Your answer must be an exact copy of the data below.

═══ Supplied records ═══

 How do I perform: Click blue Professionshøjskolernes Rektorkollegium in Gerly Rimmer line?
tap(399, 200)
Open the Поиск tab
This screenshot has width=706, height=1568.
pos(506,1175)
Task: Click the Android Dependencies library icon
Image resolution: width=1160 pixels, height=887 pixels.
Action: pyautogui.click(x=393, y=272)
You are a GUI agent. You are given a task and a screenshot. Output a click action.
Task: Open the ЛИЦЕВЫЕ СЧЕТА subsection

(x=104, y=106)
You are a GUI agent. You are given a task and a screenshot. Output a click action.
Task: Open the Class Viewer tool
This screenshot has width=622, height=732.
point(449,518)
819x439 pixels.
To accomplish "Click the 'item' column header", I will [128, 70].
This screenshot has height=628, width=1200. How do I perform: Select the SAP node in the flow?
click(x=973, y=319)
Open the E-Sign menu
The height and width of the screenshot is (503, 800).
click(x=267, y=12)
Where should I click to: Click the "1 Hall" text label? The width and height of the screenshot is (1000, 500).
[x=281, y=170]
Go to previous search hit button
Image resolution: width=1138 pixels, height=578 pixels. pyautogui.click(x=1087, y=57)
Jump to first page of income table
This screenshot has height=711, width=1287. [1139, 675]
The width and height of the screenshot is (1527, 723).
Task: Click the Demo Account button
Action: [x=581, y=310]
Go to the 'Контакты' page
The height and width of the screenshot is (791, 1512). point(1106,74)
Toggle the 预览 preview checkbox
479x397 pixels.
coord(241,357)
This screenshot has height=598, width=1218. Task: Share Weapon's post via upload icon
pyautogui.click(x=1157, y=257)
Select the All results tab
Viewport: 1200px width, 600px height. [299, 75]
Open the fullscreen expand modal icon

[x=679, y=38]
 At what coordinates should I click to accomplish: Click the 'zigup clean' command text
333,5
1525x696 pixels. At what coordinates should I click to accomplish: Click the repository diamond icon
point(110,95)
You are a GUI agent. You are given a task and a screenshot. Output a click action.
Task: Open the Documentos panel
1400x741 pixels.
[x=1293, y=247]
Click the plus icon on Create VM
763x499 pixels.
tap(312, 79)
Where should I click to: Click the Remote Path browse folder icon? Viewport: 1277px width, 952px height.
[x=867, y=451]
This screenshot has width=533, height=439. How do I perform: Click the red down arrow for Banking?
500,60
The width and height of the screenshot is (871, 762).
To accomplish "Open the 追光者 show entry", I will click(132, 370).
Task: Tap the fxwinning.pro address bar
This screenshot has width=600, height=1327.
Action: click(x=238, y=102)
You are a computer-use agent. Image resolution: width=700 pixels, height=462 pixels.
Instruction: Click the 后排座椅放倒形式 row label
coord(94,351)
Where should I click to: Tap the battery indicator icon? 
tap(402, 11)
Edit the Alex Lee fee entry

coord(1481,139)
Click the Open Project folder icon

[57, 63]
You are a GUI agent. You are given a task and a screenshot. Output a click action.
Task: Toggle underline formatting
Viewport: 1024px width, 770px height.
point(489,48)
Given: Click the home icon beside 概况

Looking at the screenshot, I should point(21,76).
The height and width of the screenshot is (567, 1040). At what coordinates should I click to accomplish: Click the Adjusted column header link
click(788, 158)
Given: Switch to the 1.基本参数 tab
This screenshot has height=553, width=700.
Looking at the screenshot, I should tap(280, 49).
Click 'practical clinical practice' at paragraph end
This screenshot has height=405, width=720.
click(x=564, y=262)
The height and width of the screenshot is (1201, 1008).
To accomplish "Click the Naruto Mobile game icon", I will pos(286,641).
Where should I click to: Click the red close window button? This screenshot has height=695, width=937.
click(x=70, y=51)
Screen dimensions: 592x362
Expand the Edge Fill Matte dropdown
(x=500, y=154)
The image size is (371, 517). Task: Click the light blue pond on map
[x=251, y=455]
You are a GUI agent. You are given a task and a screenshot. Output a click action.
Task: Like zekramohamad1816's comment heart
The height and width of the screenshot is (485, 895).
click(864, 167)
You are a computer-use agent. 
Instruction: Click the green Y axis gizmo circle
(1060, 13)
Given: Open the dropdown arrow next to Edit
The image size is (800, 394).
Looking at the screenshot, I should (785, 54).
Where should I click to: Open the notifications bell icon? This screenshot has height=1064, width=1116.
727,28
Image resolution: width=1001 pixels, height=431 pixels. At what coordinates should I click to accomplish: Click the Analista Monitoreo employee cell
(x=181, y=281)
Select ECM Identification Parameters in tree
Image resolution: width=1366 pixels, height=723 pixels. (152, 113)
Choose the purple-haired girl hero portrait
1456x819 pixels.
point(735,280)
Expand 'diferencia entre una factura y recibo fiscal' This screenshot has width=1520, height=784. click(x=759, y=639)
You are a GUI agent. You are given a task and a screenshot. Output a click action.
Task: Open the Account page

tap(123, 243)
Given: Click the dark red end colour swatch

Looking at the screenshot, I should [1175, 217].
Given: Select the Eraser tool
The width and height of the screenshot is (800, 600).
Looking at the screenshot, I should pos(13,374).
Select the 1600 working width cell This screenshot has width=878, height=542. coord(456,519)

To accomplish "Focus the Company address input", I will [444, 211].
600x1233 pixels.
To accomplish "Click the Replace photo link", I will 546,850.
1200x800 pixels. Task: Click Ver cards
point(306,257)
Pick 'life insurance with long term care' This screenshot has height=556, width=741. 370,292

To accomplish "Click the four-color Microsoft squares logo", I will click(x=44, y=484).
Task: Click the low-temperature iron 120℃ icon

═══

§ **Exercise answer**:
 How do I perform: Click blue Professionshøjskolernes Rektorkollegium in Gerly Rimmer line?
tap(399, 200)
Open the Поиск tab
This screenshot has width=706, height=1568.
pos(506,1175)
Task: Click the Android Dependencies library icon
Image resolution: width=1160 pixels, height=887 pixels.
Action: pyautogui.click(x=393, y=272)
You are a GUI agent. You are given a task and a screenshot. Output a click action.
Task: Open the ЛИЦЕВЫЕ СЧЕТА subsection

(x=104, y=106)
You are a GUI agent. You are given a task and a screenshot. Output a click action.
Task: Open the Class Viewer tool
This screenshot has width=622, height=732.
point(449,518)
819x439 pixels.
To accomplish "Click the 'item' column header", I will [128, 70].
This screenshot has height=628, width=1200. How do I perform: Select the SAP node in the flow?
click(x=973, y=319)
Open the E-Sign menu
The height and width of the screenshot is (503, 800).
click(x=267, y=12)
Where should I click to: Click the "1 Hall" text label? The width and height of the screenshot is (1000, 500).
[x=281, y=170]
Go to previous search hit button
Image resolution: width=1138 pixels, height=578 pixels. pyautogui.click(x=1087, y=57)
Jump to first page of income table
This screenshot has height=711, width=1287. [1139, 675]
The width and height of the screenshot is (1527, 723).
Task: Click the Demo Account button
Action: [x=581, y=310]
Go to the 'Контакты' page
The height and width of the screenshot is (791, 1512). point(1106,74)
Toggle the 预览 preview checkbox
479x397 pixels.
coord(241,357)
This screenshot has height=598, width=1218. Task: Share Weapon's post via upload icon
pyautogui.click(x=1157, y=257)
Select the All results tab
Viewport: 1200px width, 600px height. [299, 75]
Open the fullscreen expand modal icon

[x=679, y=38]
 At what coordinates should I click to accomplish: Click the 'zigup clean' command text
333,5
1525x696 pixels. At what coordinates should I click to accomplish: Click the repository diamond icon
point(110,95)
You are a GUI agent. You are given a task and a screenshot. Output a click action.
Task: Open the Documentos panel
1400x741 pixels.
[x=1293, y=247]
Click the plus icon on Create VM
763x499 pixels.
tap(312, 79)
Where should I click to: Click the Remote Path browse folder icon? Viewport: 1277px width, 952px height.
[x=867, y=451]
This screenshot has width=533, height=439. How do I perform: Click the red down arrow for Banking?
500,60
The width and height of the screenshot is (871, 762).
To accomplish "Open the 追光者 show entry", I will click(132, 370).
Task: Tap the fxwinning.pro address bar
This screenshot has width=600, height=1327.
Action: click(x=238, y=102)
You are a computer-use agent. Image resolution: width=700 pixels, height=462 pixels.
Instruction: Click the 后排座椅放倒形式 row label
coord(94,351)
Where should I click to: Tap the battery indicator icon? 
tap(402, 11)
Edit the Alex Lee fee entry

coord(1481,139)
Click the Open Project folder icon

[57, 63]
You are a GUI agent. You are given a task and a screenshot. Output a click action.
Task: Toggle underline formatting
Viewport: 1024px width, 770px height.
point(489,48)
Given: Click the home icon beside 概况

Looking at the screenshot, I should point(21,76).
The height and width of the screenshot is (567, 1040). At what coordinates should I click to accomplish: Click the Adjusted column header link
click(788, 158)
Given: Switch to the 1.基本参数 tab
This screenshot has height=553, width=700.
Looking at the screenshot, I should tap(280, 49).
Click 'practical clinical practice' at paragraph end
This screenshot has height=405, width=720.
click(x=564, y=262)
The height and width of the screenshot is (1201, 1008).
To accomplish "Click the Naruto Mobile game icon", I will pos(286,641).
Where should I click to: Click the red close window button? This screenshot has height=695, width=937.
click(x=70, y=51)
Screen dimensions: 592x362
Expand the Edge Fill Matte dropdown
(x=500, y=154)
The image size is (371, 517). Task: Click the light blue pond on map
[x=251, y=455]
You are a GUI agent. You are given a task and a screenshot. Output a click action.
Task: Like zekramohamad1816's comment heart
The height and width of the screenshot is (485, 895).
click(864, 167)
You are a computer-use agent. 
Instruction: Click the green Y axis gizmo circle
(1060, 13)
Given: Open the dropdown arrow next to Edit
The image size is (800, 394).
Looking at the screenshot, I should (785, 54).
Where should I click to: Open the notifications bell icon? This screenshot has height=1064, width=1116.
727,28
Image resolution: width=1001 pixels, height=431 pixels. At what coordinates should I click to accomplish: Click the Analista Monitoreo employee cell
(x=181, y=281)
Select ECM Identification Parameters in tree
Image resolution: width=1366 pixels, height=723 pixels. (152, 113)
Choose the purple-haired girl hero portrait
1456x819 pixels.
point(735,280)
Expand 'diferencia entre una factura y recibo fiscal' This screenshot has width=1520, height=784. click(x=759, y=639)
You are a GUI agent. You are given a task and a screenshot. Output a click action.
Task: Open the Account page

tap(123, 243)
Given: Click the dark red end colour swatch

Looking at the screenshot, I should [1175, 217].
Given: Select the Eraser tool
The width and height of the screenshot is (800, 600).
Looking at the screenshot, I should pos(13,374).
Select the 1600 working width cell This screenshot has width=878, height=542. coord(456,519)

To accomplish "Focus the Company address input", I will [444, 211].
600x1233 pixels.
To accomplish "Click the Replace photo link", I will 546,850.
1200x800 pixels. Task: Click Ver cards
point(306,257)
Pick 'life insurance with long term care' This screenshot has height=556, width=741. 370,292

To accomplish "Click the four-color Microsoft squares logo", I will click(x=44, y=484).
Task: Click the low-temperature iron 120℃ icon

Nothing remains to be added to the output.